__SOURCE EXTRACT__

What level of mortality might people accept?

Sir David Spiegelhalter, chair of the Winton Centre for Risk and Evidence Communication at Cambridge university, rejects the idea of “a single acceptable/unacceptable threshold” for deaths as the pandemic recedes. “There’s a grey area of risk we have to negotiate,” he said. 

The Health and Safety Executive’s framework offers a precedent for how the government might define an acceptable level of Covid deaths in the long-term, according to Spiegelhalter. 

The HSE defines an unacceptable level of risk for members of the public as an activity which causes one in 10,000 people to die per year, while an acceptable risk amounts to one death per million (quantified as one micromort). In between lies a wide “tolerable region” which Spiegelhalter believes the post-pandemic world will inhabit.

An increasing number of Conservative MPs believe that the pandemic has reached the acceptable level and lockdown restrictions should be eased.

__DATA SECTION__
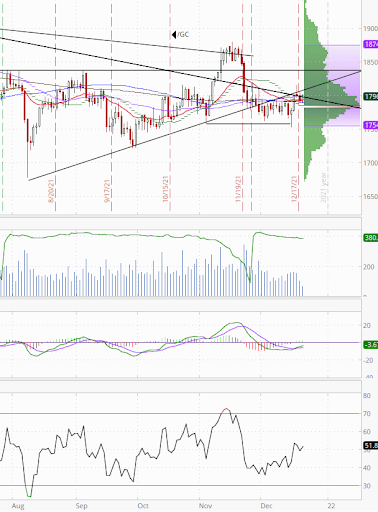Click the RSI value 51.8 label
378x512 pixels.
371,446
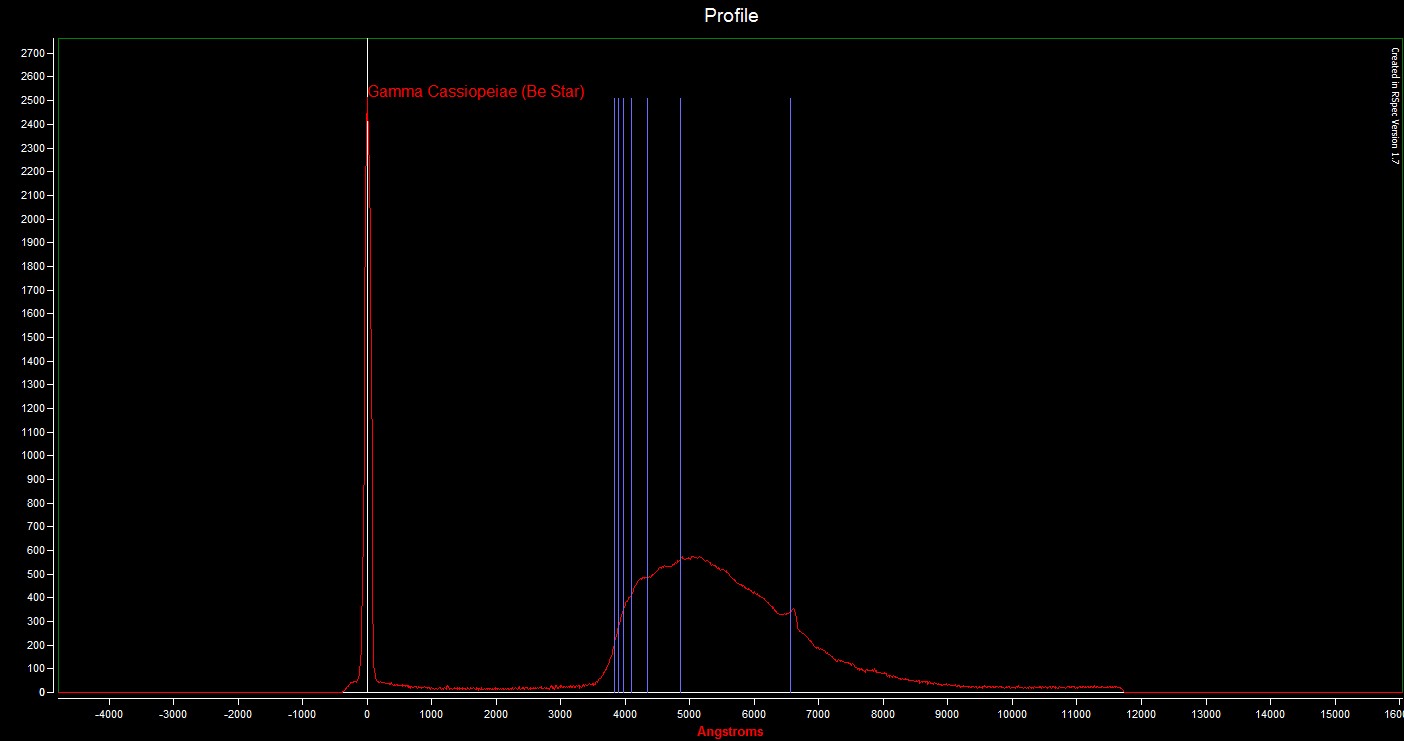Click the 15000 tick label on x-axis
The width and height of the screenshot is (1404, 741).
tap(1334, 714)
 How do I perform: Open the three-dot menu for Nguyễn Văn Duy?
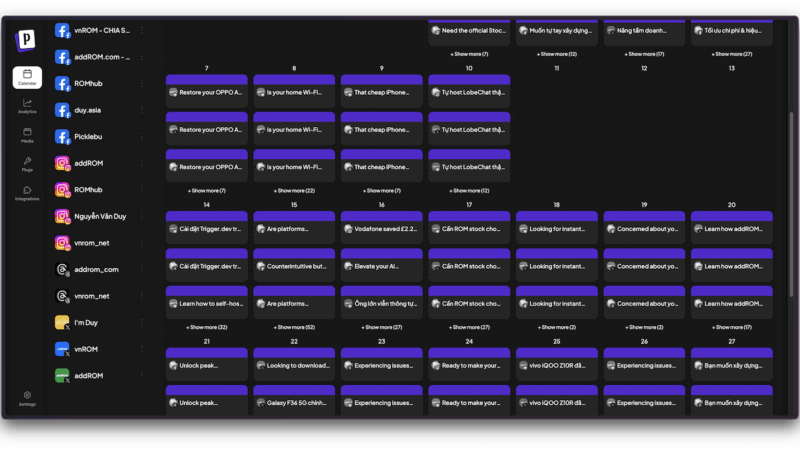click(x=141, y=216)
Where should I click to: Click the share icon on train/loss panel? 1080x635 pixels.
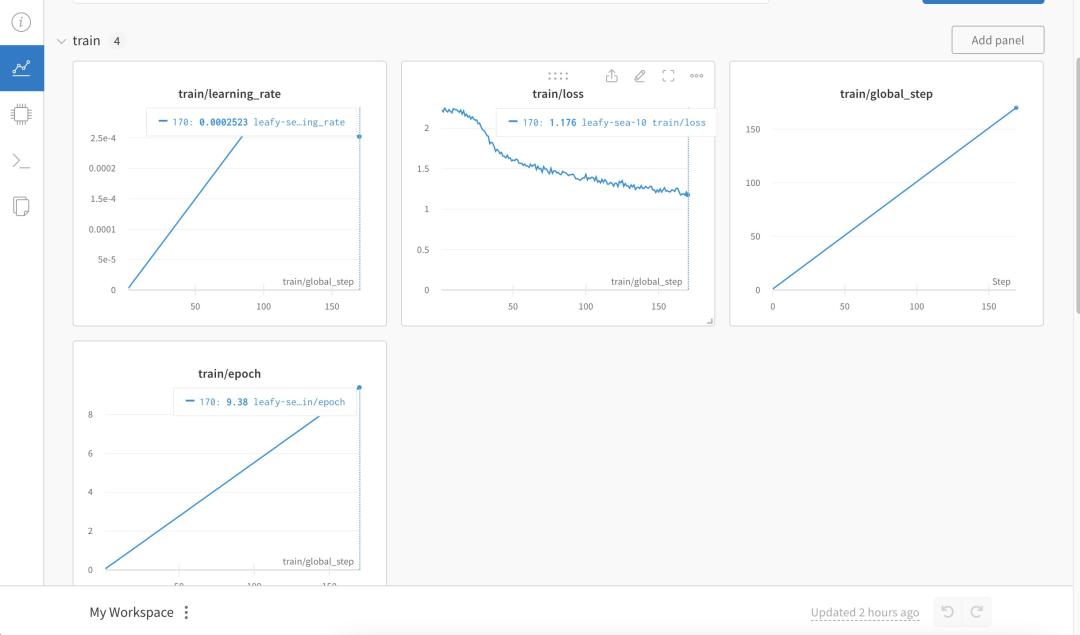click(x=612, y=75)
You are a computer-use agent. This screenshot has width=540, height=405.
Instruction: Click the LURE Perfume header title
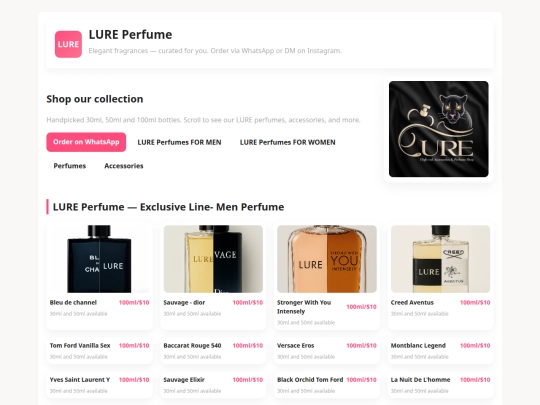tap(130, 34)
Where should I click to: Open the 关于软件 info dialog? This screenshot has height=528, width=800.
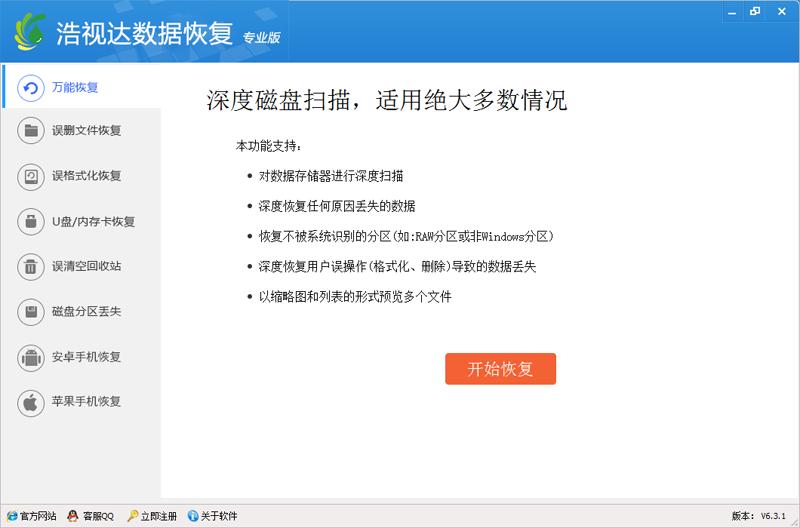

__REQUIRED WORK__
1/ Write out the stretch of the passage on acceptable Covid mortality above from "What level of" through "world will inhabit.", word for word.
2/ In the passage on acceptable Covid mortality, what annual death rate does the Health and Safety Executive treat as an unacceptable level of risk for members of the public?

__SOLUTIONS TO THE TASKS__
1/
What level of mortality might people accept?

Sir David Spiegelhalter, chair of the Winton Centre for Risk and Evidence Communication at Cambridge university, rejects the idea of “a single acceptable/unacceptable threshold” for deaths as the pandemic recedes. “There’s a grey area of risk we have to negotiate,” he said. 

The Health and Safety Executive’s framework offers a precedent for how the government might define an acceptable level of Covid deaths in the long-term, according to Spiegelhalter. 

The HSE defines an unacceptable level of risk for members of the public as an activity which causes one in 10,000 people to die per year, while an acceptable risk amounts to one death per million (quantified as one micromort). In between lies a wide “tolerable region” which Spiegelhalter believes the post-pandemic world will inhabit.

2/ One in 10,000 people dying per year.